In her kitchen.
When I was growing up, our dinners were a family affair. The five of us would sit around the dinner table, which was always set by my mother, and then us three as we got older, and in the middle of the table were plates of steaming food. On any given night, you would assume that we were having guests over. There was a salad, rolls, mashed potatoes and our main dish. We were always “healthy” eaters, as my mother would say…her affectionate term for “over” eaters, if you ask me.
It wouldn’t be odd for Mom to make a complete Thanksgiving dinner in the middle of summer. And, when she cooked Thai food, there would be no less than three different dishes and a large pot of fresh rice for the taking. And, inevitably, a relative or a friend would just happen to stop by and be made to stay and partake in our meal.
My mom can cook anything and it tastes delicious. She still makes me lunch everyday when I go home to pick the Beans up. When I walk through the doors, I know exactly what she’s been cooking and as soon as I identify the scent (today, it was Thai Chicken Fried Rice), my willpower is out the window.
I didn’t get that gene from my mother. I got the shortness, the compulsion to shop, but not the innate ability to make a piece of chicken a culinary art. She has tried to console me by telling me that when she first married my father, she made spaghetti and meat sauce with ketchup and a pound of un-crumbled ground beef. I’ve sat at the kitchen table and watched her chop and mix and stir, hoping that her knack for just the right taste will seep into me with the scent of the cooking food, but it never does.
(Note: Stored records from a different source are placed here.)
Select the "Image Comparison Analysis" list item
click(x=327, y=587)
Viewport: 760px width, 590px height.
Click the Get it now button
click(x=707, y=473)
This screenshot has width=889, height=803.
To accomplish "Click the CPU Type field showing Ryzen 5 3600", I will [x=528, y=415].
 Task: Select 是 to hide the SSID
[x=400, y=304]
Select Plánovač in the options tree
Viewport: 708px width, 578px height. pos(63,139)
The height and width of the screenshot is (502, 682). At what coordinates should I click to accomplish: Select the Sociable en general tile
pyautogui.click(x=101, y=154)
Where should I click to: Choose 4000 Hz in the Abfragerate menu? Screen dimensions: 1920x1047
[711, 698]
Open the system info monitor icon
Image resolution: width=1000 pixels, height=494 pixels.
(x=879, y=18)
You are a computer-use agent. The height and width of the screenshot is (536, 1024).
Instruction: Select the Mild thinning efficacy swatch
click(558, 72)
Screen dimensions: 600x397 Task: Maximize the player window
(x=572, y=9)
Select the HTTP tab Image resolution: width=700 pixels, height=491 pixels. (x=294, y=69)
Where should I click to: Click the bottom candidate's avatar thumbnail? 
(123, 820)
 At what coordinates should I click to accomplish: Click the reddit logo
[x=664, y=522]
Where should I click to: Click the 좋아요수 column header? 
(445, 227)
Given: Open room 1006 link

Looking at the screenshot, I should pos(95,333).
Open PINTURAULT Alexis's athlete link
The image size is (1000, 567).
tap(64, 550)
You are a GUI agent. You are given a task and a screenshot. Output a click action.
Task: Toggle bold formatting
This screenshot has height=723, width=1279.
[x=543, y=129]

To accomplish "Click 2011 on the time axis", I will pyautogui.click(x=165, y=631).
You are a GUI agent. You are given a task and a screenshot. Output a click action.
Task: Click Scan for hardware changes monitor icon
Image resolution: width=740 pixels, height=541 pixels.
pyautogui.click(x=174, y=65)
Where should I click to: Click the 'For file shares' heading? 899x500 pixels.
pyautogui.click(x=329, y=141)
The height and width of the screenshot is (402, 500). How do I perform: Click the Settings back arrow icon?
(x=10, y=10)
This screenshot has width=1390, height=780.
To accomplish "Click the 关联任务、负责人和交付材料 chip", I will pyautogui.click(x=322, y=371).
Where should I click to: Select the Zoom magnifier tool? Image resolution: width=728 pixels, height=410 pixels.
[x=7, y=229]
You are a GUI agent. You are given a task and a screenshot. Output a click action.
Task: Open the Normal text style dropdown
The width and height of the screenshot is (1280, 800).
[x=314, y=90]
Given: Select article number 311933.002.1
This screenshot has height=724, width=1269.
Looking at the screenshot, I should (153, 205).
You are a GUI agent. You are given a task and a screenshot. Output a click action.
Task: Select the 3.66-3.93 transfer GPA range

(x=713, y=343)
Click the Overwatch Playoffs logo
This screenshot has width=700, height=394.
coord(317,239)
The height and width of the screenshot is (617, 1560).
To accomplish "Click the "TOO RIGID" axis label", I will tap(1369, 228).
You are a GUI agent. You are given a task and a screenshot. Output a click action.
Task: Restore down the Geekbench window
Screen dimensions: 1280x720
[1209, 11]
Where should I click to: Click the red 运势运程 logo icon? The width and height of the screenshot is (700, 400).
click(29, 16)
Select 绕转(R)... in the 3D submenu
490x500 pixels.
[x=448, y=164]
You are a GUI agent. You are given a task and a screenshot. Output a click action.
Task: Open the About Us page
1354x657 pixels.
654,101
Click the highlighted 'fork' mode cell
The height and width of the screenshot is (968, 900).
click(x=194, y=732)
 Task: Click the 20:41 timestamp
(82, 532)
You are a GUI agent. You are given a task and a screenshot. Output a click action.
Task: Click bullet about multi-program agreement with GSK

I can’t even get a recipe right – even when I follow every direction. My mom says that’s the problem – I don’t deviate. She doesn’t measure anything.
I have memories of my favorite dishes and I try to recreate them for J and the beans. So far, the only dish that I have been able to make that is in the ballpark of something my mom would make is Gram’s shepherd pie. It was really good, but it wasn’t right.
And it’s the reason that I have a love-hate relationship with cooking. When asked recently what I talent I would like to acquire, I mentioned that I would love to become a great cook. I love food. I enjoy it and I rarely deprive myself of it. I love to eat out at new restaurants, I love to shop in beautiful fruit markets and pick out new and fresh produce and spices. But, when I try to cook, it just doesn’t taste right because it doesn’t taste like hers. J loves my cooking. The beans don’t seem to mind it. But I can’t stand it. It’s why we eat out and carry out so much.
Often, my mom will send me and the girls home with dinner for J, or she’ll have my dad call me to let me know she’s made extra chicken and dumplings and that they’ll bring it over later. Or, when the sisters are in town, she’ll spend the whole day in the kitchen and we’ll have a feast just like old times…grazing on tidbits all day long, hovering around her in the kitchen and picking at each other, vying for the position of taste tester while we talk over and interrupt each other. Meanwhile, J and Dad sit in the living room and attempt to drown out our voices with the television.
Some days, when we’re in her kitchen, I look at the Beans and wonder which one will carry on her flavors and cook for me when she’s gone. But there’s a thought I can’t bear to continue and so I return again to studying her art.








February 28th, 2007 at 12:23 am
That was a beautiful post, honoring your mom. I wonder, after reading it, if that’s what you started out writing, or if, like me, you started writing about cooking, then realized it’s one of the things you love about your mom, and went with it.
Either way, great post!
February 28th, 2007 at 7:19 am
How ironic. I was just telling Paul yesterday about the meals my mom used to cook and how I don’t even come close to creating the types of meals she did. Even when she tells me how to do it, it still doesn’t come out right. By the way, my mom doesn’t measure anything either!!
February 28th, 2007 at 2:34 pm
I used to hate to cook, but now I really like it. (It counts as a chore, but I get to do it alone… ALONE!!!)
I’ve found that simply following the recipes, lots of them, will teach you what you like and what works.
March 1st, 2007 at 9:32 am
What a beautiful post MB! I never appreciated when I was little how hard it was to cook every day especially after a long day of work. The food was always so yummy and healthy! Now that I have to cook food that’s healthy and nutritious I appreciate my mom even more. I could totally relate to this beautiful post. I hope you’ve told her your thoughts…you’ll make her cry but so worth it. Meanwhile, i’m trying to master the recipes as we speak…..one day the beans will say this about you.
March 1st, 2007 at 11:18 am
Sorry to admit, I’ve aquired some of her talents. It takes a lot of time, effort, and the willing to try try again. I have thrown away many prepared foods just becuase they didn’t taste like “home”, but it just makes me want to do it again and make it right. I think it’s because when it does taste “just right” it makes me feel like Mom was just here. Well, a little at least, I’m not quite as good as her.
March 2nd, 2007 at 12:39 pm
You just have to keep trying. Sometimes there will be hits and misses. The only thing I have “mastered” is my Mom’s Chicken and Dumplings. Everything I can get pretty close, but there is always something missing. So annoying!